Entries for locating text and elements
※

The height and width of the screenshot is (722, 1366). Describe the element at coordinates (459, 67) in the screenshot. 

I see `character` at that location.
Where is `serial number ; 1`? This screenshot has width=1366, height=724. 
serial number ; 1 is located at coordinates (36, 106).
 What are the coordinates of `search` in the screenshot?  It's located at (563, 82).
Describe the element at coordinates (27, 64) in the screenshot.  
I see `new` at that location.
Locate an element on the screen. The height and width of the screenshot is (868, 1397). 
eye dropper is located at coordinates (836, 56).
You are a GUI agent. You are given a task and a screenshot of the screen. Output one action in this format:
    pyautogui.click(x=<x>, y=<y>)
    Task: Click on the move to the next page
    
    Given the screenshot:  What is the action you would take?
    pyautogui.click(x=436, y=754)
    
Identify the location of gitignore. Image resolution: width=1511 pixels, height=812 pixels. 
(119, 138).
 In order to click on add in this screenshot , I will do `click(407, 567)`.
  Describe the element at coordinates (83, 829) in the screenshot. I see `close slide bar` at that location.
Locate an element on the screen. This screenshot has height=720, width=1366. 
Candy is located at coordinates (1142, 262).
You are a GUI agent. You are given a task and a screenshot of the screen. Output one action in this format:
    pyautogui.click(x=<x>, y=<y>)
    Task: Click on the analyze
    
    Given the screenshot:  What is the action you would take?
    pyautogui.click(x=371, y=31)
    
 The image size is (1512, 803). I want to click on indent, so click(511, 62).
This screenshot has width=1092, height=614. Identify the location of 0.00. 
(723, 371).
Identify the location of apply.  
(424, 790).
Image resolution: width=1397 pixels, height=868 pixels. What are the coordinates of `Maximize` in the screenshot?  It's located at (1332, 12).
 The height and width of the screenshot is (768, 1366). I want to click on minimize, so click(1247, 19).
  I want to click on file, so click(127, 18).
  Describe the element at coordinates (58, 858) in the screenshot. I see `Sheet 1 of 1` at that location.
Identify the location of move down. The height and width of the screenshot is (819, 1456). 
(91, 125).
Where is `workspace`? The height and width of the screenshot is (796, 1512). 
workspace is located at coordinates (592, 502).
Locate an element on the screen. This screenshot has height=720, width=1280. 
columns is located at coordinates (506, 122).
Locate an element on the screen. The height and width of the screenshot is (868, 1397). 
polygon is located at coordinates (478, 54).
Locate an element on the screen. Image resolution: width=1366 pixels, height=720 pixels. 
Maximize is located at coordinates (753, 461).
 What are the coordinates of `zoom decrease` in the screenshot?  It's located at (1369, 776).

※

- **Goal**
Please change "Identify the location of" to "Find the position of" in the rows from the line with "Identify the location of apply." up to and including the line with "workspace is located", and give back only those lines with everything else left as is.

- **Output below**
Find the position of apply.  
(424, 790).
Image resolution: width=1397 pixels, height=868 pixels. What are the coordinates of `Maximize` in the screenshot?  It's located at (1332, 12).
 The height and width of the screenshot is (768, 1366). I want to click on minimize, so click(1247, 19).
  I want to click on file, so click(127, 18).
  Describe the element at coordinates (58, 858) in the screenshot. I see `Sheet 1 of 1` at that location.
Find the position of move down. The height and width of the screenshot is (819, 1456). 
(91, 125).
Where is `workspace`? The height and width of the screenshot is (796, 1512). 
workspace is located at coordinates (592, 502).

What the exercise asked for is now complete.